The end of the benefit means that beginning Nov. 1 a family of four receiving nutrition assistance will get $36 less a month.
The benefits, currently used by 1 in 7 Americans, fluctuate based on factors that include food prices, inflation and income. The rolls have swelled in recent years as the economy has slumped.
Many people signed up for the food stamp program following the recession that hit the country in 2007. As a result, it has more than doubled in cost since 2008, now costing almost $75 billion a year. That large increase in spending has turned the program, now called the Supplemental Nutrition Assistance Program, or SNAP, into a target for House Republicans looking to reduce spending.
Many Republicans now want to cut the program beyond the reductions that begin Friday.
Legislation passed by the GOP-controlled House of Representatives would cut food stamps by an additional $4 billion annually and tighten eligibility requirements. The House bill would also end government waivers that have allowed able-bodied adults without dependents to receive food stamps indefinitely, and would allow states to put broad new work requirements in place.
A Senate farm bill would cut a tenth of the House amount, with Democrats and President Barack Obama opposing major cuts.

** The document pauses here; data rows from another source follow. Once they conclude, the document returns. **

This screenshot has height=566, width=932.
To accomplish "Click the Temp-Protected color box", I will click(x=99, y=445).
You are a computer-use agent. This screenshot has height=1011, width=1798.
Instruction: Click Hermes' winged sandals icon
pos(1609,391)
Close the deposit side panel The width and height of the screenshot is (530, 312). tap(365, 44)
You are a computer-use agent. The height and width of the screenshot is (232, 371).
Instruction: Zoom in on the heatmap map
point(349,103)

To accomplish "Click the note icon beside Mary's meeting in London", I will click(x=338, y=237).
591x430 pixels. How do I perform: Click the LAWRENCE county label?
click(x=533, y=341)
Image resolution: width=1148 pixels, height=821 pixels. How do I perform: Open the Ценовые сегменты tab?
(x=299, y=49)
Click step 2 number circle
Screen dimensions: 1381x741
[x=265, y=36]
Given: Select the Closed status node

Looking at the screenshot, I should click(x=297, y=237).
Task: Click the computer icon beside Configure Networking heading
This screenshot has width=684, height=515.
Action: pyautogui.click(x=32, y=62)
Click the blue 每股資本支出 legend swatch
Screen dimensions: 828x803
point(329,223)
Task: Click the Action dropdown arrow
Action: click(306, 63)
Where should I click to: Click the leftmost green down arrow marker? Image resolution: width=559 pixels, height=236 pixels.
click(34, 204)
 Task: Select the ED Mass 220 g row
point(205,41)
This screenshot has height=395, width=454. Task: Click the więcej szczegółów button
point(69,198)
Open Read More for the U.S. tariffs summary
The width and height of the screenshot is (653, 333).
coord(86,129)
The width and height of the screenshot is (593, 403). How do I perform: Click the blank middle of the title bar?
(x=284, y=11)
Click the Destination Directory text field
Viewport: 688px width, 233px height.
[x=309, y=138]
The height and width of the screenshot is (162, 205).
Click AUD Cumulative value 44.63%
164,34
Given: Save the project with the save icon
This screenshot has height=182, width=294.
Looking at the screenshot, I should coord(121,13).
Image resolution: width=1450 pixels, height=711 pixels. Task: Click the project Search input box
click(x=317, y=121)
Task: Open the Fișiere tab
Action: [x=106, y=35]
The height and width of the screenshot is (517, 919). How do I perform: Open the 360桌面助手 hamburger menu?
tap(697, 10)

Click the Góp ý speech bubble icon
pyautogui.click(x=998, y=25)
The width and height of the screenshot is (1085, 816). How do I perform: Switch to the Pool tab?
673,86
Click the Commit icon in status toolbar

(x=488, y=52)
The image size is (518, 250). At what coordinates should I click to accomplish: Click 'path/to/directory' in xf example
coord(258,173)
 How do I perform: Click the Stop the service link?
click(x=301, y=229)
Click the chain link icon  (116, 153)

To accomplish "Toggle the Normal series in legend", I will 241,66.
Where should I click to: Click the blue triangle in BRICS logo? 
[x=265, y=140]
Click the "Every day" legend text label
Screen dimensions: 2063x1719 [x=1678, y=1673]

It is not clear how close Democrats and Republicans are to reaching any agreement on a farm bill, which in addition to funding the food stamp program provides various forms of support for farmers and incentives for growing certain crops.
As Congress debates the cuts to the program, charities say they are already preparing for the farm bill reductions as well as the changes taking place Friday.
"Charities cannot fill the gap for the cuts being proposed to SNAP," said Maura Daly of Feeding America, a network of the nation's food banks. "We are very concerned about the impact on the charitable system."
Daly said food banks may have to as much as double their current levels of distribution if the House cuts were enacted.
But even without the proposed House cuts, many are warning that Americans will feel the pain starting Friday.
"Thirty-six dollars is significant," said Marilyn Tomasi, spokeswoman for the Mid-Ohio Foodbank. "It might not be significant for some, but it certainly is to a struggling family who is hungry. You could have a whole chicken dinner once a week for that."